La misma alegría, el mismo gran golpe deportivo 54 años después. Lo de Paquito, 1972, fue la primera vez que un español ganaba en un deporte muy ajeno a nosotros. La nieve. Como fue pasando con Manolo Santana, Severiano Ballesteros, Fernando Alonso, Pau Gasol, Carolina Marín... Tantos.
Gente que nos acercó a especialidades que veíamos muy de lejos, cosa de extranjeros decían las abuelas. Uno de Vallecas campeón en Wimbledon, en esa hierba. Un guaje, rey de la Fórmula 1. Uno de Sant Boi, anillo de la NBA. Una chavalilla de Huelva ganando a todas las asiáticas en lo del bádminton, que no había manera de llamarle pelota al volante.
Y eso, que medio siglo largo después un chaval de Banyoles gana y nos alegra estos días turbios por esas cosas feas que tiene el fútbol. Hemos dejado a un lado el bochorno de Lisboa para cantar la felicidad en Milano Cortina.
Paquito Fernández Ochoa ganó la medalla de oro en Sapporo 1972
Nuestro bueno era el favorito por palmarés, por momento de forma, por todo, nuestro bueno ganó. Porque nuestro bueno es muy bueno.
Y sería eso, bueno, que cuando regrese a casa alguien le alargue una capa y un sombrero, la ocurrencia que adornó la vuelta a España de Paquito y que está siempre en nuestra retina. Nuestro símbolo de la gloria blanca.
Paquito ese pionero, Oriol su sucesor y un abrazo para otro grande, grandísimo, Kilian Jornet, ocho veces campeón del mundo en otros escenarios y que empezó su aventura en el Deporte en esto que le llaman skimo. Que nos ha dejado también el bronce de Ana Alonso, tremenda su foto recuperándose después de una seria lesión hace apenas cuatro meses.

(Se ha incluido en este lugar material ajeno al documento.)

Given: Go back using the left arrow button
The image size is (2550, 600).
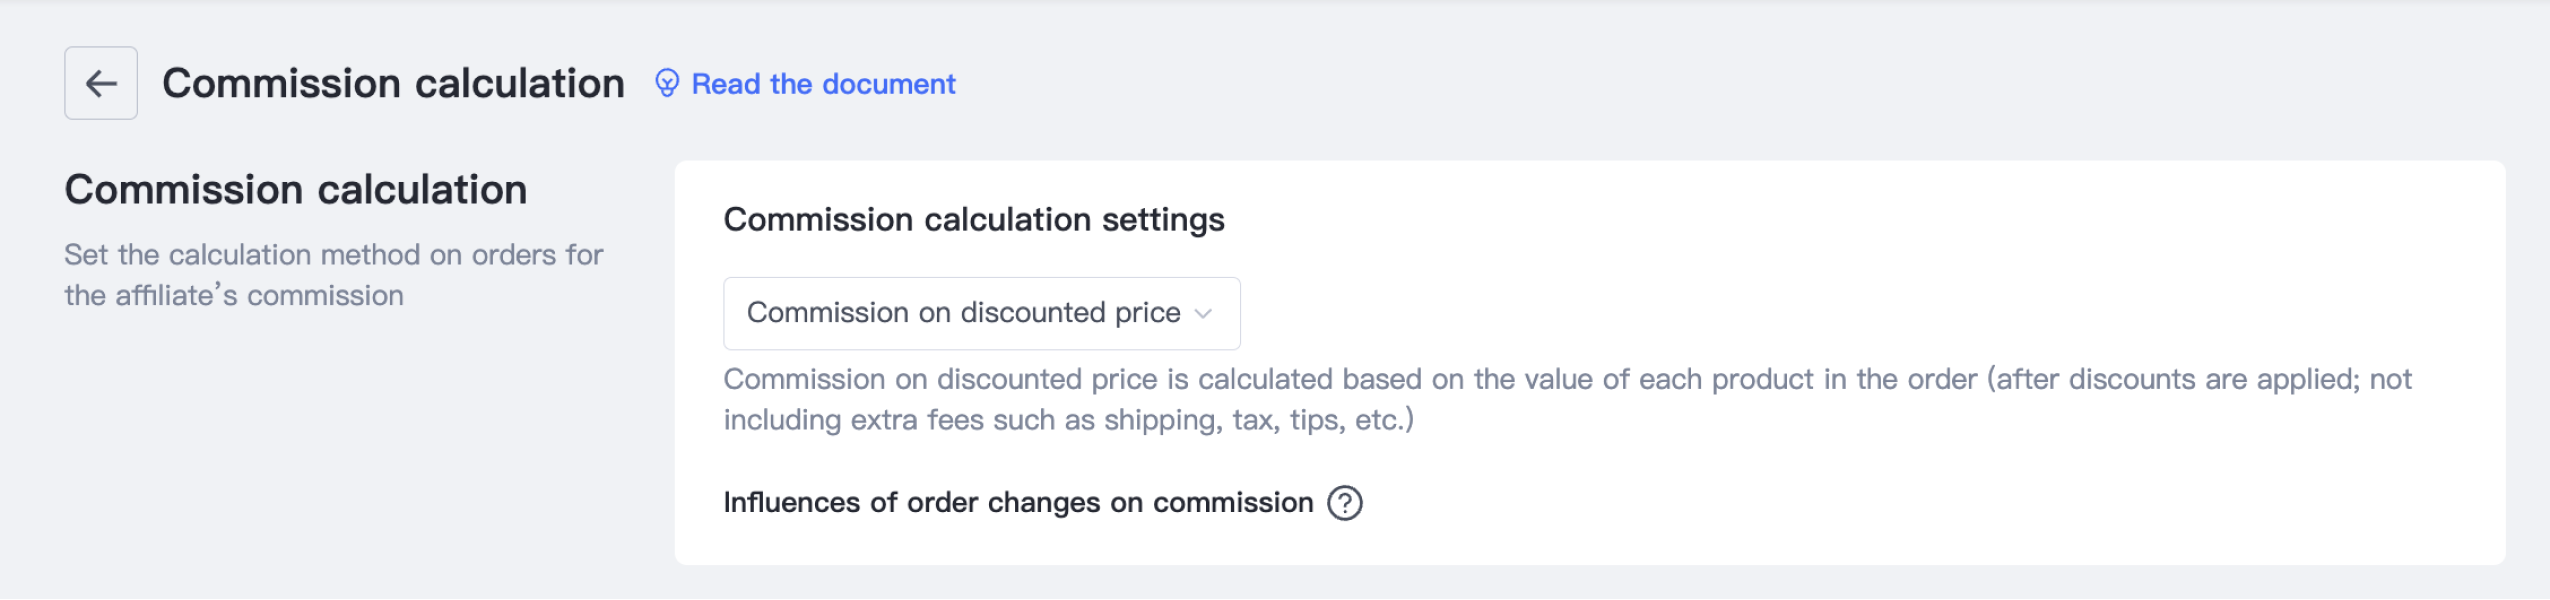Looking at the screenshot, I should [x=101, y=83].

Francisco Fernández Ochoa (centro), en una imagen de archivo
Todo en tres minutos escasos, tres. Me han recordado los metales, dos oros y una plata, de Gervasio Deferr en la gimnasia olímpica. En su caso, tres minutos contando las tres finales y nos pasamos de rosca. La preparación, la carrera, el salto, la caída perfecta: un suspiro.

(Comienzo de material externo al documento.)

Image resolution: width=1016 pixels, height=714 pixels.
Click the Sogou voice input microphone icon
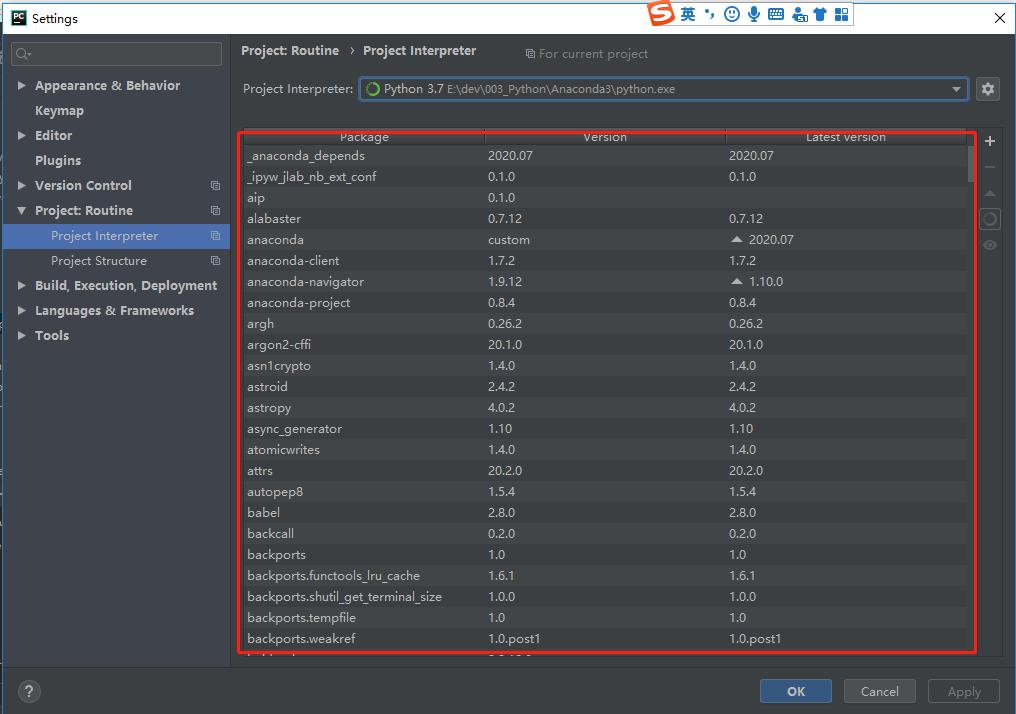click(x=753, y=14)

La magia del deporte individual, la culminación de tantísimas horas de entrenamiento en solitario. O no tanto: a su lado está la gente de sus clubes, el Camprodón, el CN Banyoles, la gente de las federaciones. Tantas personas anónimas, hinchas de lo suyo que colabora ‘gratis et amore’ la mayoría para que uno de nuestros jóvenes viva un día como este. Y nosotros, a su lado. Empujándoles unos, ofreciéndoles nuestras manos para ampararles otros. El Día D a la Hora H. Oriol, Ana, Paquito y Blanca, tantísimos, muchas gracias.